Ben David said there is a direct correlation between education and earnings. In 1999, for example, unemployment in Israel among the population with less than 12 years of education was double that of the population with 16 or more years of education. The chances for non-high school graduates to be employed are 39 percent, compared to 67 percent among people with post-high school education.
Concerning the demand for workers, Ben David's team thinks the government's first goal should be to stabilize the economy by increasing the credibility of the fiscal and monetary policy, creating a political horizon, and raising the level of security in regions that host the most economic activity. The team quoted a study that found that the postponement of the construction of the separation fence has caused NIS 14-19 billion in lost production per year, when the fence costs just NIS 3-4 billion to build.
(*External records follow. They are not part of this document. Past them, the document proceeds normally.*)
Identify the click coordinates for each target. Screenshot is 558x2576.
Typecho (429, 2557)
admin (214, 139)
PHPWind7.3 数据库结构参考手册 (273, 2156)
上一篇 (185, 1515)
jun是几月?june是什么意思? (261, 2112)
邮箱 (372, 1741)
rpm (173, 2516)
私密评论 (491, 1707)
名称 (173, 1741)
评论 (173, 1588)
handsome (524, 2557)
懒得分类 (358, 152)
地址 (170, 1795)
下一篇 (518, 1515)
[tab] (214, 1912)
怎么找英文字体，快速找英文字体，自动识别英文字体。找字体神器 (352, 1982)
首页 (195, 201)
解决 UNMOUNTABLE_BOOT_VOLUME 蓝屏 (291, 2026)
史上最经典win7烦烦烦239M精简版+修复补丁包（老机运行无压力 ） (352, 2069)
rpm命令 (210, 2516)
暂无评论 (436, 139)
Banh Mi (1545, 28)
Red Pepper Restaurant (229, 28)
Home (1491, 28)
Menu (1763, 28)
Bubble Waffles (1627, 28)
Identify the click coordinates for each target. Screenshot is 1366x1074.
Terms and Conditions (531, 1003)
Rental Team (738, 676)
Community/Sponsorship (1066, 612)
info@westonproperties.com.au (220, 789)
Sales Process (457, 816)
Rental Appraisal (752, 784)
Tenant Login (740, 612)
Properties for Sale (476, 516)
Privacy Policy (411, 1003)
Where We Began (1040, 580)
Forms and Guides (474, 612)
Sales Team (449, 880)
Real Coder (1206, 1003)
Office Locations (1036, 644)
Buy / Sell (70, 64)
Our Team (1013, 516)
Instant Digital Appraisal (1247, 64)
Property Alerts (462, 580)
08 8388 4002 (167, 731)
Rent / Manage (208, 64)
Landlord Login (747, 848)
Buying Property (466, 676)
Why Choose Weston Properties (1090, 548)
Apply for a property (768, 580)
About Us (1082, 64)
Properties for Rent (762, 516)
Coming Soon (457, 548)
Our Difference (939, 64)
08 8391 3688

Like other economists and speakers at the convention, Ben David firmly believes that reducing the number of foreign workers is a precondition for increasing the demand for Israeli workers. He noted that one of every eight workers is not Israeli - a higher rate than any European country except Switzerland. Ben David suggested reducing the number of foreign workers by imposing higher employment taxes on employers who use foreign workers, whose current employment costs are 40-50 percent that of Israeli workers.
Concurring on the need to reduce the number of foreign workers is apparently the only point of agreement between the convention's organizers and Finance Minister Benjamin Netanyahu, who was absent from the convention, even though he was invited.
Judging from the enthusiasm of many of the more influential participants at the convention, Netanyahu can expect to be flooded with working papers in the coming months. These will hopefully spur him to give some more concrete backing to slogans like, "Let's adopt a work culture instead of a stipend culture," and create some more jobs.